Os documentários sobre a vida selvagem sublinham essa tese. O que mais vemos são os animais mais fortes predando os mais fracos. Estranhamente, não mostram a associação dos mais fracos para intimidar e repelir os mais fortes. Embora o mobbing — termo em etologia para esse comportamento antipredador —, seja comum, raramente é mostrado.
Esse pensamento de hierarquia de domínio é tão forte, que quando os biólogos entenderam o que é um líquen, a associação de uma alga com um fungo, imaginaram um fungo parasitando uma alga. Foi no estudo dos liquens que surgiu o conceito de simbiose — que quer dizer viver junto. Mais tarde, surgiu o conceito de mutualismo, uma simbiose sem parasitismo, onde todos ganham.
Nunca subestimem os liquens, eles recobrem 8% da superfície do planeta. Geralmente estão sobre rochas, não só como suporte, eles se alimentam delas também. Parte da porção de minerais necessários, que estão em nosso corpo, um dia foi líquen. Eles arrancaram esses minerais da pedra.

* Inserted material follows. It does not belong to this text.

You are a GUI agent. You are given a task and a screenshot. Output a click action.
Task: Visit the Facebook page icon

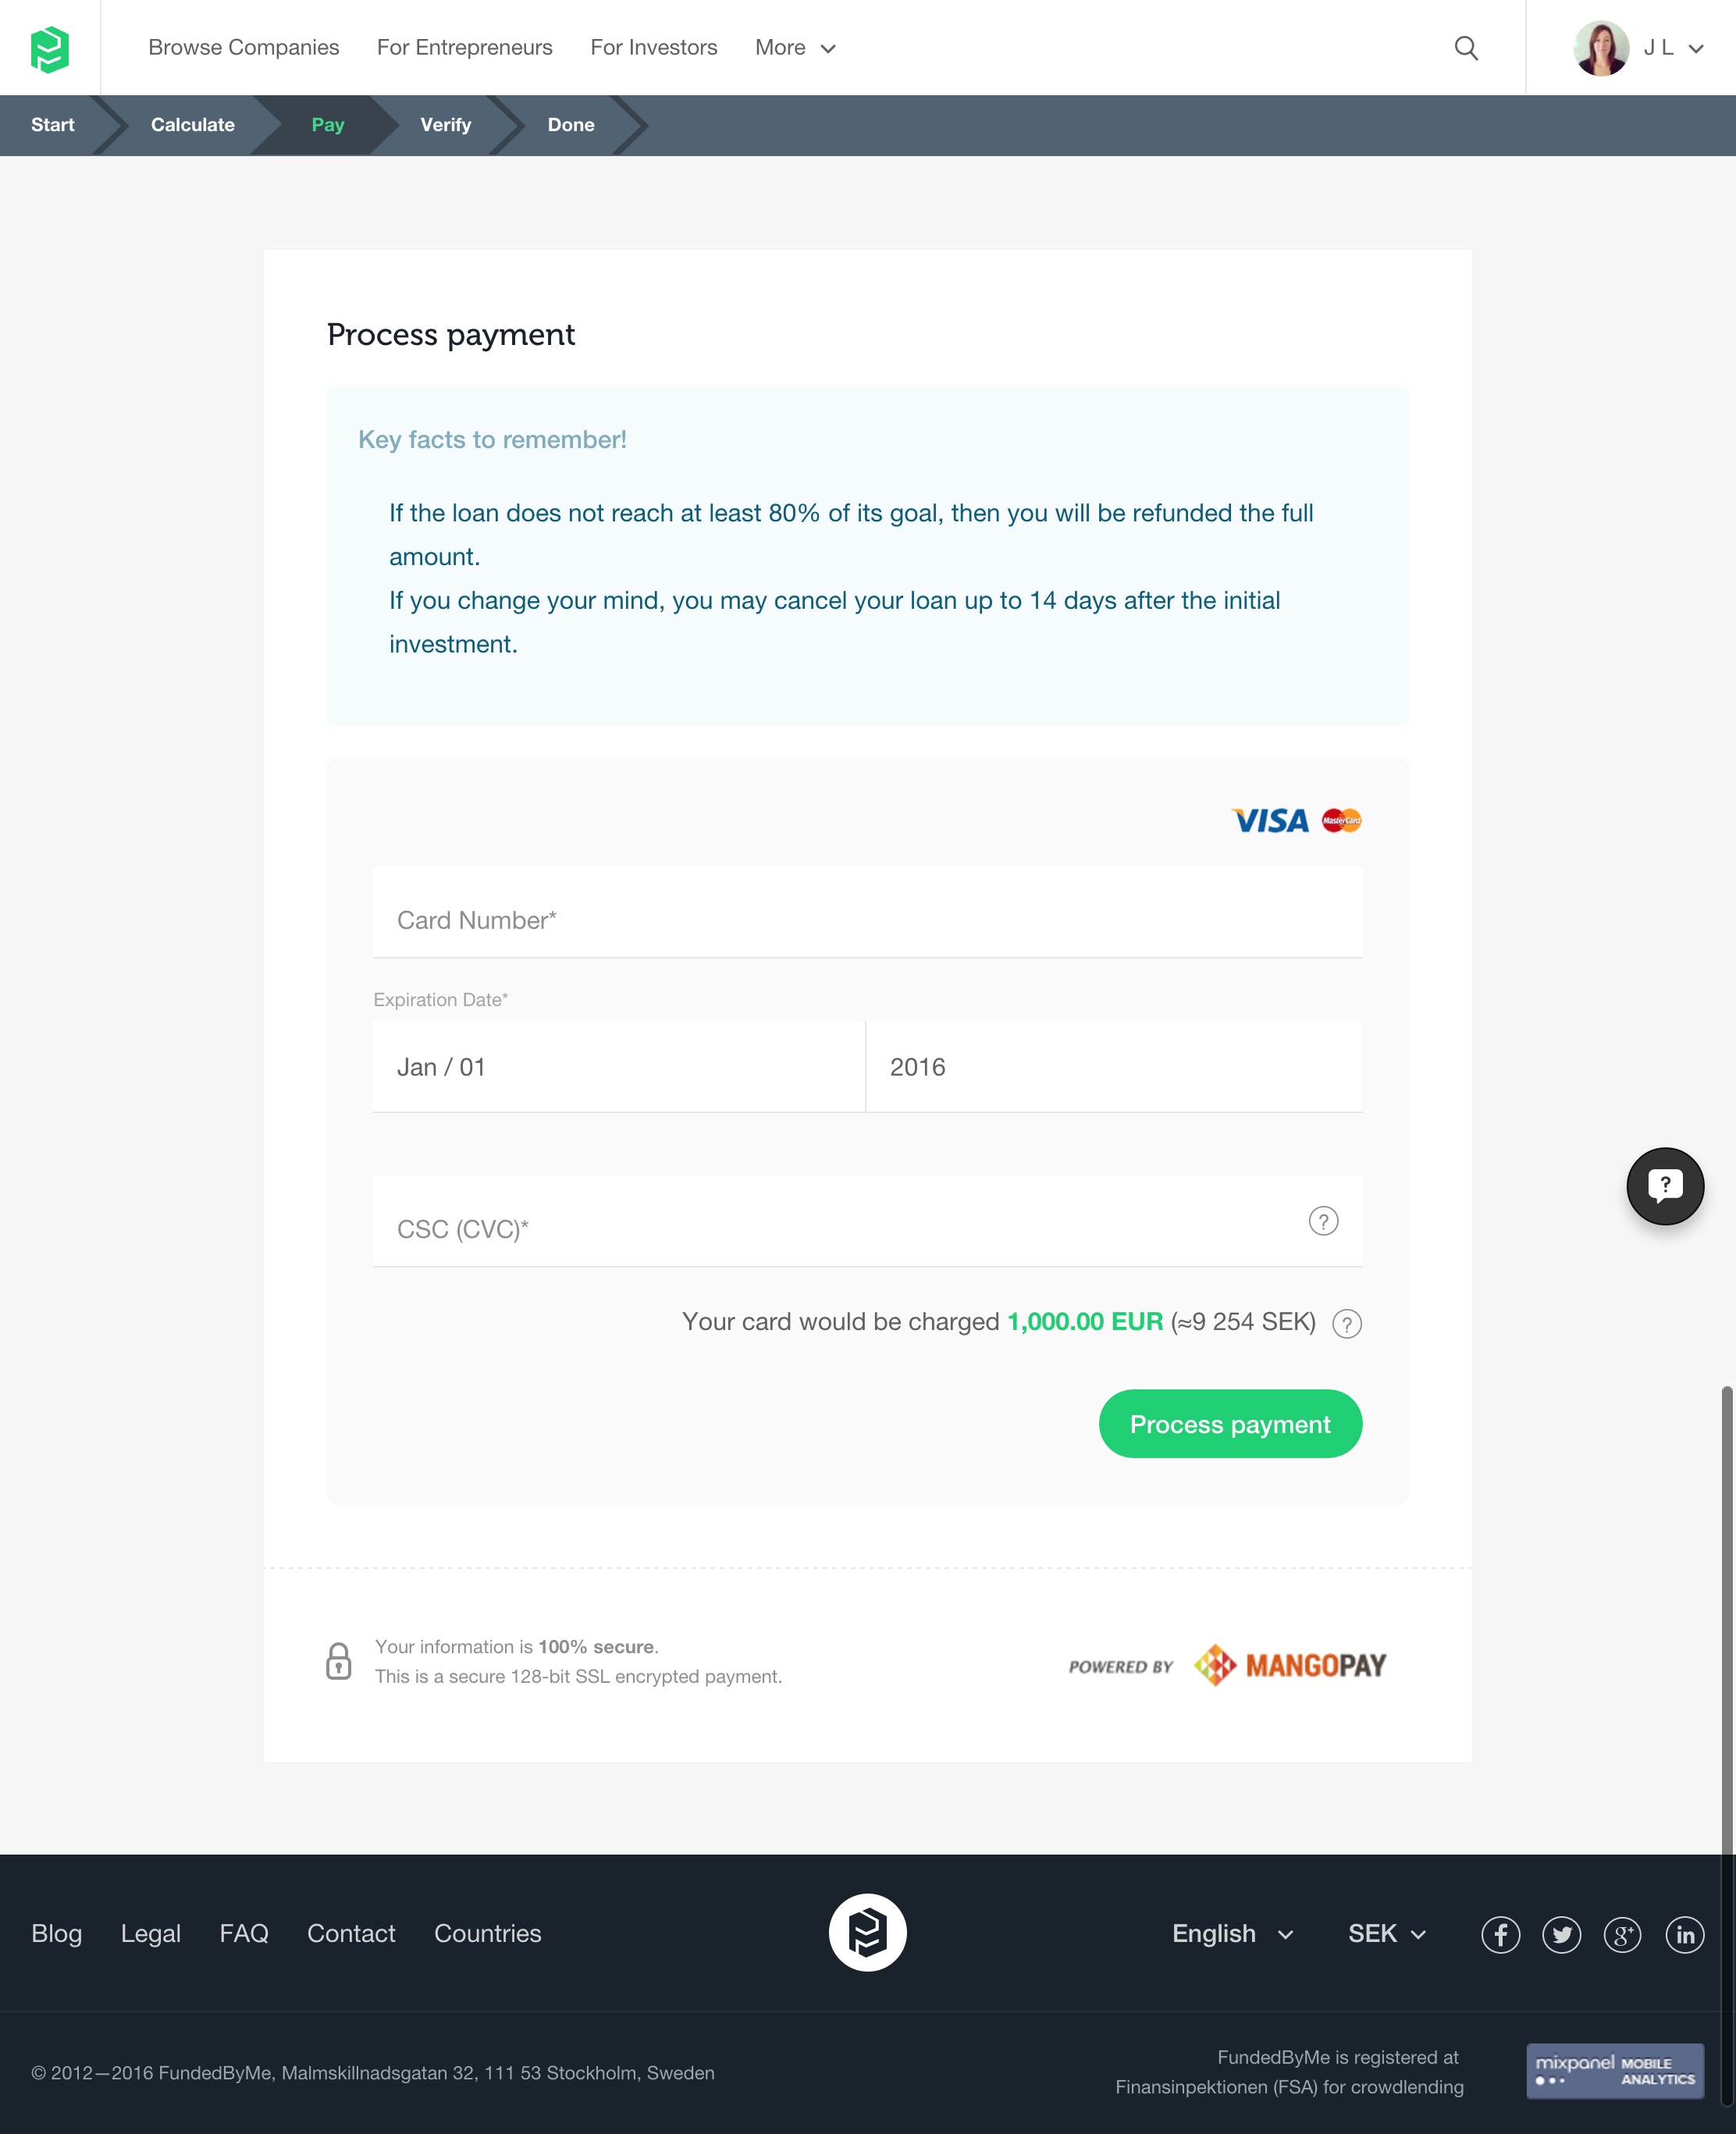[1500, 1934]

Um líquen é um microcosmo de seres díspares, que se separam há milhões de anos na árvore da vida, mas depois convergiram cooperando para seguirem vivos. A partir deles não dá mais para entender a natureza apenas como competição e conflito. O desconcerto com essa forma de vida seguiu, existem mais formas de vida associadas na composição, como leveduras, cianobactérias, bactérias que executam uma função especializadas dentro de uma arquitetura de “condomínio”.
Isso está mais perto de nós do que imaginamos. A ciência tem descoberto como o arranjo das trilhões de bactérias que habitam nossa microbiota intestinal é essencial para a vida humana. Uma infecção é uma bactéria no lugar errado, pois somos envoltos pela micro vida em equilíbrio na mucosa e na pele.
A natureza, como todos contra todos, é apenas uma parte da verdade. A insistência em conceber a natureza apenas como conflito é uma projeção das relações predadoras humanas. Espelhamos na natureza o faroeste social que criamos entre nós.